The naturally terminating transducers are take and take-while. In other cases, the reducing function in a transduce call might use reduced to terminate. This can get a little tricky regarding the handling of the input that caused termination. With take, the process knows exactly when it has taken the proper amount, but take-while needs to see one extra input to decide when to terminate the process. Notice in the following example what happens with the 5.

(sequence (chain (take 10) (filter odd?)) xs)
;=> (0 0 1 0 2 0 3 0 4 0 5 7 9)

(sequence (chain (take-while #(< % 5)) (filter odd?)) xs)
;=> (0 0 1 0 2 0 3 0 4 0 7 9)

In the above example, the take transducer takes the first 10 inputs and leaves the rest for the filter to consider. The take-while version is subtly different. The take-while terminated when it saw the 5, but that 5 was not seen by the (filter odd?) transducer. Once it was consumed by the take-while, it was lost. Most people probably expected both examples to produced the same result.

So that’s a problem for the chain combinator. Some terminating transducers consume one extra input in order to know when to stop. Makes sense, and normally it doesn’t matter because the process is going to ignore the rest of the input anyway. However, this reasonable behavior can make it appear that the chain transducer is skipping an input.

My solution was to hack what I’m calling a pseudo-transducer. I named it pushback.
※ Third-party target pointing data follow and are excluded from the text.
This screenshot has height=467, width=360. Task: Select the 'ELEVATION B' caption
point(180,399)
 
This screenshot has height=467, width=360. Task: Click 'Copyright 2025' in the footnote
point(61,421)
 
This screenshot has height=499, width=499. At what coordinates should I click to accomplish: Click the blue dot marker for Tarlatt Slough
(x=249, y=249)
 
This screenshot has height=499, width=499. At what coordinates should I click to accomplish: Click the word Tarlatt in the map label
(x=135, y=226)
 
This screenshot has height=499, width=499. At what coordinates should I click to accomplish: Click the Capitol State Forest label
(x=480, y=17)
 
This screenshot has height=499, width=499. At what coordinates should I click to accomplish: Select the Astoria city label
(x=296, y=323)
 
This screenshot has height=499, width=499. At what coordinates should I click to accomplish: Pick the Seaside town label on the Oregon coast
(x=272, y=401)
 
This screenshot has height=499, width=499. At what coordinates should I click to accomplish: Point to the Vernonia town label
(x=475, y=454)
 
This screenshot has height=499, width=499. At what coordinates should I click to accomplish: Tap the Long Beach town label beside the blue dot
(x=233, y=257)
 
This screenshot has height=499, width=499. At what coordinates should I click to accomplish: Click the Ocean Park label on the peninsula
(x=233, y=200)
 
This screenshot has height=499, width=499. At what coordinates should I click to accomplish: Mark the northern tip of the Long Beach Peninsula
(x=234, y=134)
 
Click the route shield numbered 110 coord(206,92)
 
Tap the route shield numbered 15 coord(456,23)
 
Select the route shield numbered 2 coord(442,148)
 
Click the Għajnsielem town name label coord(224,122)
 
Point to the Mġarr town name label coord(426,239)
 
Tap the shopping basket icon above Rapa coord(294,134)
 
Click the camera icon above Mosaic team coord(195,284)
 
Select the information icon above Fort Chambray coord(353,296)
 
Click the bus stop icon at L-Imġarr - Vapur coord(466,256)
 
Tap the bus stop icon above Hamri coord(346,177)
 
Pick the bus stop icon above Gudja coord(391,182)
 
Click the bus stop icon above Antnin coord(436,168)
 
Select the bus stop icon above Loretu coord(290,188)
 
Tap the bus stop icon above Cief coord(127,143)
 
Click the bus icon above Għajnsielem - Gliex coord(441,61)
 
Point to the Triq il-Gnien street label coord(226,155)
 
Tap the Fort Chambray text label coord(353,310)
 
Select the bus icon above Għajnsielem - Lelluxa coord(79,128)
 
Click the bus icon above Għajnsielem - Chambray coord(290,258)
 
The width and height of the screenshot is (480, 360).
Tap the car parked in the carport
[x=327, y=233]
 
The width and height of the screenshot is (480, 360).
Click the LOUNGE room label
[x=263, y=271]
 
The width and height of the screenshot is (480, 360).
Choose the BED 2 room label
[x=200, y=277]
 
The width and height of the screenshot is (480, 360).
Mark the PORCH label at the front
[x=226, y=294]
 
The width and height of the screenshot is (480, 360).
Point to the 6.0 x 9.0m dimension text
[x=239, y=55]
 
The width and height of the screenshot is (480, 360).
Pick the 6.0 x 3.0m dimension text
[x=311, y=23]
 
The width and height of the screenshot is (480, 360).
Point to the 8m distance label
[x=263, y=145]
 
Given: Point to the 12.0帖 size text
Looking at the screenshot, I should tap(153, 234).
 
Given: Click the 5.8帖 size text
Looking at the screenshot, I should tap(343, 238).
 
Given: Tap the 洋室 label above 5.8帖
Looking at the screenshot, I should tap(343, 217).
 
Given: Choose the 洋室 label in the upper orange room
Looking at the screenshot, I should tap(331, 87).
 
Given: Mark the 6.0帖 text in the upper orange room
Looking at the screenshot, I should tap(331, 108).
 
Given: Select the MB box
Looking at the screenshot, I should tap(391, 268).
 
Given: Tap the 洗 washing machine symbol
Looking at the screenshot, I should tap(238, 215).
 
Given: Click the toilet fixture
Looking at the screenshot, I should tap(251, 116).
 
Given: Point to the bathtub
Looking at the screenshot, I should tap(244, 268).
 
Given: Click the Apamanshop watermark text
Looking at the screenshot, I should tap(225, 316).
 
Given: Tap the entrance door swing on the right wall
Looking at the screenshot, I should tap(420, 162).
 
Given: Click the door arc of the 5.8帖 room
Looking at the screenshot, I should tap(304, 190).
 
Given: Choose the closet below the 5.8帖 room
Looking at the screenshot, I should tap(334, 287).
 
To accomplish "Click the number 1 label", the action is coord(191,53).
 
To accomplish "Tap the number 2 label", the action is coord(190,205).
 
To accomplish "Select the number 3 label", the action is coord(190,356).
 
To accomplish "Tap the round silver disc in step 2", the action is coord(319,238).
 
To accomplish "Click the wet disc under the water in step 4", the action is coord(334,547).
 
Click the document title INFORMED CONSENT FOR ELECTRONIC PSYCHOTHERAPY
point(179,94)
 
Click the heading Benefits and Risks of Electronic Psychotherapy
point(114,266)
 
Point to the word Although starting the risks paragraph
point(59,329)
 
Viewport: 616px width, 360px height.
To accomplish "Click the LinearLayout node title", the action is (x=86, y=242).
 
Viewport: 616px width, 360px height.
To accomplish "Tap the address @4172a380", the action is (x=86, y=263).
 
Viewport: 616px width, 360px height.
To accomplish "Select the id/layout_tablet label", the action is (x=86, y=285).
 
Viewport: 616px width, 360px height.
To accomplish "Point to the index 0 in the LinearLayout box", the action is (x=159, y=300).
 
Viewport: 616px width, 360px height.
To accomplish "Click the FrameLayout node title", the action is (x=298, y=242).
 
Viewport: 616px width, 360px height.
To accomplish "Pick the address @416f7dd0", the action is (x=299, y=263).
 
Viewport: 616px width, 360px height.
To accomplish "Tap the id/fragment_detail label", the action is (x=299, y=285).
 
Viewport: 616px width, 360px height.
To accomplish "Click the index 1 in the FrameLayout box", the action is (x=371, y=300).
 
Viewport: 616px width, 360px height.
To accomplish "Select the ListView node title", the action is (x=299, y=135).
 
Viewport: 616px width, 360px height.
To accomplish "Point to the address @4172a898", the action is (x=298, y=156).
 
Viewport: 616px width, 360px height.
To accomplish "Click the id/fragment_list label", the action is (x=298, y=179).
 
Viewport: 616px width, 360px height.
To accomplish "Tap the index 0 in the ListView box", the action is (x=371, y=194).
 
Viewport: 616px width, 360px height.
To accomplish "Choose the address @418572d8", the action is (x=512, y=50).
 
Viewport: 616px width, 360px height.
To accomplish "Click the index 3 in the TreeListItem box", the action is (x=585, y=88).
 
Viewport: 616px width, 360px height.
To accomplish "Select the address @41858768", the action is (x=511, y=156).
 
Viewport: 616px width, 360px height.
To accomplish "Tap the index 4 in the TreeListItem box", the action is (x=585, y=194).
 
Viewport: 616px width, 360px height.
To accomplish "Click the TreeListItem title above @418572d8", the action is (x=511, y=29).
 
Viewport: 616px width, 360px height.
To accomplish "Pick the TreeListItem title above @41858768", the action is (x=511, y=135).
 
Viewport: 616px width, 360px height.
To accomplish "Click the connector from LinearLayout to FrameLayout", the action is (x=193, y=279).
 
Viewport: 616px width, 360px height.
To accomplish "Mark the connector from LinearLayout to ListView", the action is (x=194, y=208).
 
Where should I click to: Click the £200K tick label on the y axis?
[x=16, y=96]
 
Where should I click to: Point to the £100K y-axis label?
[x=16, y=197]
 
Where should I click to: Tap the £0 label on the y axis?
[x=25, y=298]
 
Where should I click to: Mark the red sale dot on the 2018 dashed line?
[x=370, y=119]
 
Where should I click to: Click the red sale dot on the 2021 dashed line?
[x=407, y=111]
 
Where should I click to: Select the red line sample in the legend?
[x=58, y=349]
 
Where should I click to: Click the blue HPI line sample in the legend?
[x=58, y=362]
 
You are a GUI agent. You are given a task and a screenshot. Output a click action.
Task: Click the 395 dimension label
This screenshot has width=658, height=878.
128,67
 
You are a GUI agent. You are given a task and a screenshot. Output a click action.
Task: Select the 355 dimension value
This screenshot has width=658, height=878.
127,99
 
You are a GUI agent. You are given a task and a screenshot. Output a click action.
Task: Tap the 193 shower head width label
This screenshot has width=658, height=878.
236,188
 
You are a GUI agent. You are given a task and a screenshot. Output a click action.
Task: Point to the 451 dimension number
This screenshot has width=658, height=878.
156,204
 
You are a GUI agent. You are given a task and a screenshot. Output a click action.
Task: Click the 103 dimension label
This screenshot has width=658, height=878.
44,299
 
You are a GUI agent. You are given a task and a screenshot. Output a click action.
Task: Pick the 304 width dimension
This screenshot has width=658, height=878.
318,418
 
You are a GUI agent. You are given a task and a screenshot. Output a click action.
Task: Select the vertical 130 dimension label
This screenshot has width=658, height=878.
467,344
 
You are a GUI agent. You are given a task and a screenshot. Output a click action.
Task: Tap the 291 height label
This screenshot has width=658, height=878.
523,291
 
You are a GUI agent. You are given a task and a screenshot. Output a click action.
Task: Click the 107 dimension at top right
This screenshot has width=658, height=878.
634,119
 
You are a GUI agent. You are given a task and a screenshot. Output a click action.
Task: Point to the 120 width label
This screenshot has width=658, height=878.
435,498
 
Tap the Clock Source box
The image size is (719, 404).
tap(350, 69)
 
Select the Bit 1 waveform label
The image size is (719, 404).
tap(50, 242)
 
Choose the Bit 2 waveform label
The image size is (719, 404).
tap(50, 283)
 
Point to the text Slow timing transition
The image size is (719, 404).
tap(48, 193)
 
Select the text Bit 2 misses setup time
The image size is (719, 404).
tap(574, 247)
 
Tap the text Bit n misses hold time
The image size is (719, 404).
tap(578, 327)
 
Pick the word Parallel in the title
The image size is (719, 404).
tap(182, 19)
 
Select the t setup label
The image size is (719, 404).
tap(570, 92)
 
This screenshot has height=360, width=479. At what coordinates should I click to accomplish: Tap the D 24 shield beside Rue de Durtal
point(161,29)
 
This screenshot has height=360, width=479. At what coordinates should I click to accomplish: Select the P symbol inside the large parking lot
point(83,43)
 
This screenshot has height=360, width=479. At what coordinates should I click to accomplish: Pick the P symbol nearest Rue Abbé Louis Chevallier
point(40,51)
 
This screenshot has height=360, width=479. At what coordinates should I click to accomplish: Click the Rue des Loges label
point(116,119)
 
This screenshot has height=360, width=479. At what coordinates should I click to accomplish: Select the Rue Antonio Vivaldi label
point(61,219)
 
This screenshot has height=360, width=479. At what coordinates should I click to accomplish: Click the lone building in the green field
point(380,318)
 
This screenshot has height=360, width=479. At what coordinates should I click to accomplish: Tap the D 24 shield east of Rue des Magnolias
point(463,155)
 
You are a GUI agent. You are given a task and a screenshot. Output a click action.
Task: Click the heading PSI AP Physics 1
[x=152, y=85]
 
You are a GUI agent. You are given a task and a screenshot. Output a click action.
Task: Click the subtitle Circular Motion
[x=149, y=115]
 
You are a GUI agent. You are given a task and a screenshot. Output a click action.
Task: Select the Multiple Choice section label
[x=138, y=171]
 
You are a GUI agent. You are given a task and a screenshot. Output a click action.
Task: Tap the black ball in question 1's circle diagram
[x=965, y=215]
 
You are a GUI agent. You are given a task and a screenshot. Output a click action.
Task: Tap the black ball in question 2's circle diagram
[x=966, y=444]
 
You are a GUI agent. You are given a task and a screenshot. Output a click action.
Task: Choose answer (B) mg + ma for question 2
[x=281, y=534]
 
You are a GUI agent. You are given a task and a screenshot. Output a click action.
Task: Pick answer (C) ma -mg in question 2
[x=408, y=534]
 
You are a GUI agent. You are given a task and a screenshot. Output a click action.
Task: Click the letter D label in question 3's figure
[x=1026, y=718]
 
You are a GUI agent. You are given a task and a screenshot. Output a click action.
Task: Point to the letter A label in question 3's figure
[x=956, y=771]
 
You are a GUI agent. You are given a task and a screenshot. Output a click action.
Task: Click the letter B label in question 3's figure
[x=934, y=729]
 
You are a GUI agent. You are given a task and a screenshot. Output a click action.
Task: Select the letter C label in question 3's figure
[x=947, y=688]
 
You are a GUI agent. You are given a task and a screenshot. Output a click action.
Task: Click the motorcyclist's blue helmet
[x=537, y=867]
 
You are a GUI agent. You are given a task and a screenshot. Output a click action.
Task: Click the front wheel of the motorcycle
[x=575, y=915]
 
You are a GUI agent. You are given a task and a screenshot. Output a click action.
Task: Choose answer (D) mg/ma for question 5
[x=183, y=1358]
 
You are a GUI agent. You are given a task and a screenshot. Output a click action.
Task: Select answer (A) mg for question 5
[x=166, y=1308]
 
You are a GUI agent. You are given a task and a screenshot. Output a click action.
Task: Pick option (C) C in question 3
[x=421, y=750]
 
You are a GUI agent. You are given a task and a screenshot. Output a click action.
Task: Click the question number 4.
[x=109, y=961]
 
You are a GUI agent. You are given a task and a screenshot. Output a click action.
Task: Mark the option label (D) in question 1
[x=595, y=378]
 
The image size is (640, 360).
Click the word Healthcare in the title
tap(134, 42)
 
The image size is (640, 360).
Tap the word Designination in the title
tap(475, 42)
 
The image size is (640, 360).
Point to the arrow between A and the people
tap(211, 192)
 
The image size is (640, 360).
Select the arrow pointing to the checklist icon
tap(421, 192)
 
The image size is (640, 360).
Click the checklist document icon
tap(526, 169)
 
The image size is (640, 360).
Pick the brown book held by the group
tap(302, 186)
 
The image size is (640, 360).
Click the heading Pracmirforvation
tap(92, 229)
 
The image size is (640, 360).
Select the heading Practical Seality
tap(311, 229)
Add that to your chain of transducers after one that consumes an extra input, and that input will be given to the next transducer as its first input. Of course, pushback is not really a transducer, but it superficially looks like one when it’s in a chain. In reality, it serves as a marker to tell the chain to give that burned input to the next transducer, which ends up giving us the desired result.

(sequence (chain (take-while #(< % 5)) pushback (filter odd?)) xs)
;=> (0 0 1 0 2 0 3 0 4 0 5 7 9)

It’s not exactly pretty but it was the best idea I could come up with to handle the situation.

The source for chain and related bits are on github: Transmuters. I’ll write up some more details when I get the chance.